Without a doubt, every single person understands that war is in fact brutal. Wilfred Owen's poems concerning WWI offer the responder a unique personal response as Owen was actually on the battlefield as an Army lieutenant. For Owen brutality came in numerous forms; the loss of life, as demonstrated in Anthem for Doomed Youth the indescribable suffering, the futility of the fighting and as a result his poetry reflected a deep personal response to his experiences of the war, giving valuable insight into what Owen sees as the true horror of war.
In particular Owen's poem Anthem for Doomed Youth portrays the horror of the war by giving vivid images of the extensive loss of lives. By the title the audience is made aware of the horrible juxtaposition in which war has placed these young men.

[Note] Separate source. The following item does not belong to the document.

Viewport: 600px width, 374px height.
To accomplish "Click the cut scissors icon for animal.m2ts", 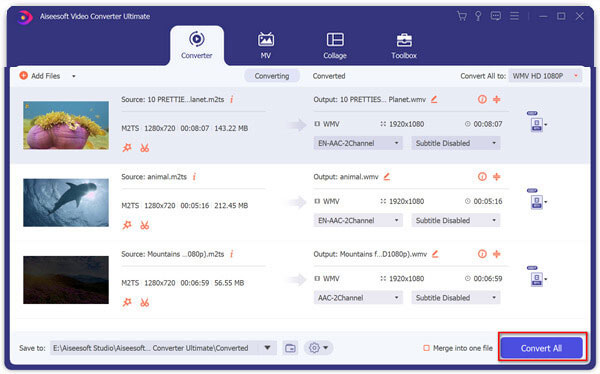I will coord(145,225).
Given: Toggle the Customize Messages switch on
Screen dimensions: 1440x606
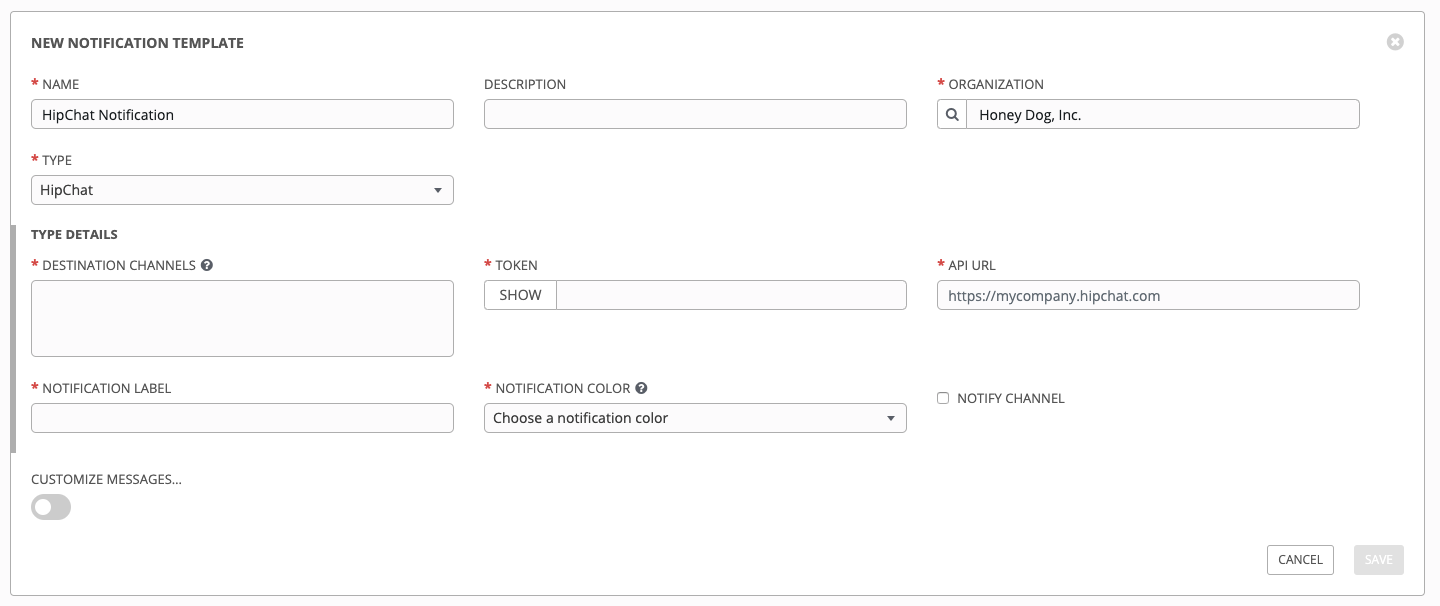Looking at the screenshot, I should click(x=51, y=507).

Owen chooses Anthem, a Christian song of praise, which signifies uplifting religious prayers and links it with the epithet "doomed youth". This sonnet takes this concept and ironically uses the form to point to the loss of a whole generation of youth due to war, instantly gives the responder the sense that the content of the poem is of serious nature.
Through the use of rhetorical questions complied with dramatic imagery "what passing bells for those who die as cattle?" an alarming and memorable image of slaughter, here Owen compares the death of these men to the slaughter of cattle. Owen attempts to recreate the dehumanising, wasteful deaths of war in an attempt to shock the audience, and give the readers back on the home front, insight into the ferociousness of the situation.
Owen has been able to capture the enormity of the deaths. This can be seen in the anonymous deaths caused by the "monstrous anger of the guns" Here Owen asserts the wasteful nature of the war. Owen further emphasises this idea of war killing the young with his use of "boys" and "girls" in the poem's conclusion.
The final metaphor, which completes the poem, is that of the "drawing down of blinds", this very ordinary image is dramatic in its simplicity.